Owens Community College

4/18/2010

Owens Community College Culinary students Rachel Gelacek and Martha Everhart were presented with the learning experience of a lifetime this past August: starting a restaurant.

Gelacek and Everhart were hired as interns at Vino100, a local wine bar. Owners George Burk and Diana Whitman wanted to add a restaurant to their wine bar and enlisted the help of the Owens culinary arts students.

According to Everhart, this is not a typical internship: most culinary students work in an established kitchen with an executive chef. However they were given an extreme challenge and extraordinary opportunity of creating a menu, setting up a kitchen and cooking all the dishes.

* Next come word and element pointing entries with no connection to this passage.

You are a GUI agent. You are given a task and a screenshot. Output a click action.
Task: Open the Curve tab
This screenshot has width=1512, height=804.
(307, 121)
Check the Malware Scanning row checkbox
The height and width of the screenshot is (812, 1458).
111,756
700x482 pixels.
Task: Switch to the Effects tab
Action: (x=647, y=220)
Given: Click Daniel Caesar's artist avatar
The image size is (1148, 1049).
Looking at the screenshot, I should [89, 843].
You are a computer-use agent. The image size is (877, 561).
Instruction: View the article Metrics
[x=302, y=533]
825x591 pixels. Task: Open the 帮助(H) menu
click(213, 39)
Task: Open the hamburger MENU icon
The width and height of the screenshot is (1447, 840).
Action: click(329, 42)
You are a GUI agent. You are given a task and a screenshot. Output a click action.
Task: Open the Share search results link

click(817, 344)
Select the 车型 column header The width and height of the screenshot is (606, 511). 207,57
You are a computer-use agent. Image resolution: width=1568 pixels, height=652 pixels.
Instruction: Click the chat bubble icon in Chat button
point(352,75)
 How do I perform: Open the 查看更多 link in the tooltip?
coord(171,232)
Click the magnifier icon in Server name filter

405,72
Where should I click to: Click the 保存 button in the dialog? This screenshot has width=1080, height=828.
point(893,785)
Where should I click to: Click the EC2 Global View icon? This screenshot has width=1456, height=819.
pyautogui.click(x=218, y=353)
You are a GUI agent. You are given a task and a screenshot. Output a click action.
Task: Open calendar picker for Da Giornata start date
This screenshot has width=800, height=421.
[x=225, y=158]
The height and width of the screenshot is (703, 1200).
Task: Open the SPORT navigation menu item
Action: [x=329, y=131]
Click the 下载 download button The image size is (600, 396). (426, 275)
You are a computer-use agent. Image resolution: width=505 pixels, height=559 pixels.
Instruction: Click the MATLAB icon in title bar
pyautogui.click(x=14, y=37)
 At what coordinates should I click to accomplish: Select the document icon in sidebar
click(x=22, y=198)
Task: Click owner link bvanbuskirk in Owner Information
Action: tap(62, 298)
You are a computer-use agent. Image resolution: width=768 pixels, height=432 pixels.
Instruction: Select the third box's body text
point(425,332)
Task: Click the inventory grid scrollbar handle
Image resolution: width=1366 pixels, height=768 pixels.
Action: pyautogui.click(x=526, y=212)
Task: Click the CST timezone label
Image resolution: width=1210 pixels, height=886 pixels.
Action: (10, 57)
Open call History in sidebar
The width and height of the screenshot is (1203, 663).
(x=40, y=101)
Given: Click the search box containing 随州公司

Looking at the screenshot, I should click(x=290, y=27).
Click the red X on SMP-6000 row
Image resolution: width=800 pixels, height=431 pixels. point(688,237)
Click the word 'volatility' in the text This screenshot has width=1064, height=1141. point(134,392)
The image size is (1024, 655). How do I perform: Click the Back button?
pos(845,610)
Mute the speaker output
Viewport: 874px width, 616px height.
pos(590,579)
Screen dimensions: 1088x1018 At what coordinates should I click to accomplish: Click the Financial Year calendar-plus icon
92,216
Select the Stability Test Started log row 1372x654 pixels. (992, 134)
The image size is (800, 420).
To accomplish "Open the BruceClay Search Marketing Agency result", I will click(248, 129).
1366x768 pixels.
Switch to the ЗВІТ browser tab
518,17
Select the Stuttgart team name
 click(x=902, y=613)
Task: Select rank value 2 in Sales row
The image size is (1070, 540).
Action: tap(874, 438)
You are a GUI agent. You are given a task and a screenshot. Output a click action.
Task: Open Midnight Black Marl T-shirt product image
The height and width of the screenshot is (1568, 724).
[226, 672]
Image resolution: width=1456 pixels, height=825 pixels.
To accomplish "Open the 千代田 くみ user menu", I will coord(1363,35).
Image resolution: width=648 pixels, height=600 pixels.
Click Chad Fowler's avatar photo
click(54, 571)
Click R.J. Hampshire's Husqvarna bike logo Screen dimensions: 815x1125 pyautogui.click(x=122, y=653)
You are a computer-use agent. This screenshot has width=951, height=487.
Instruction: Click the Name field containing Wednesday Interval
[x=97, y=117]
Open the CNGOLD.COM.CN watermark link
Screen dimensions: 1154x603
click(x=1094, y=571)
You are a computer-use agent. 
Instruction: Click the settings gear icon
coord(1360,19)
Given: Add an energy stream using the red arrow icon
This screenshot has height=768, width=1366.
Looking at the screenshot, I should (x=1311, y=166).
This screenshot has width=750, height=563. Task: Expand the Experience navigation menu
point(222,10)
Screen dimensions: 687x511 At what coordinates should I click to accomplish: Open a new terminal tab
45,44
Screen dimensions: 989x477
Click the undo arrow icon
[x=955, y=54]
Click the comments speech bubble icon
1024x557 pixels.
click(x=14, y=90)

The internship began in August, when the students met with a restaurant consultant. The plan was to develop a menu that was not only delicious, but paired well with the wine.

“We had a small kitchen space, and we needed to make sure all our menu items worked well in the space allotted. We decided to create a tapas menu, with appetizer size portions served on small plates.”

Everhart credits her menu development course when it came to creating a menu for Vino100. She felt very prepared and confident, and along with Gelacek, created a menu of red snapper, bruschetta, salmon, beef tenderloin kabobs, a variety of flatbreads and much more.

The menu features several specials and rotating menu items each night, which allows them to cook with all fresh ingredients and make everything from scratch. Seasonal salads and a variety of cheeses are also served on a rotational basis.

The preparations for the restaurant took three months, and the opening was held in November. Over the course of preparations, Gelacek and Everhart learned a lot about each other and discovered a great deal about cooking in a restaurant.

Both agree that the internship is a constant learning experience and they are able to put the practical knowledge they learned in lab into a real working environment. Working in a restaurant presents daily challenges and opportunities that are impossible to experience in the classroom.

“One of the best things about working together is that we have the same training and work methods, which makes our work in the kitchen more cohesive and efficient,” said Everhart.

Everhart admits that inventory control has been one of their biggest challenges. “It took awhile to determine a balance, so we have enough food to serve customers but aren't throwing it away at the end of the night,” she said.

She explained that new challenges come up every day, and culinary professionals learn to dive in head first, and not to be afraid of any situation such as cooking new dishes or experimenting with new foods.

The internship at Vino100 has been a fantastic learning experience for both students and will give them an edge in the culinary field when they graduate.

“I couldn't ask for a better experience. This internship puts me at a step above others in the culinary field: I learned so much, and it was all hands-on knowledge I wouldn't learn in school,” said Gelacek.

Internships are typically completed in the one of the last semesters of school, and students must work 320 hours. They keep journals and participate in online discussion boards so they can learn from each other's experiences.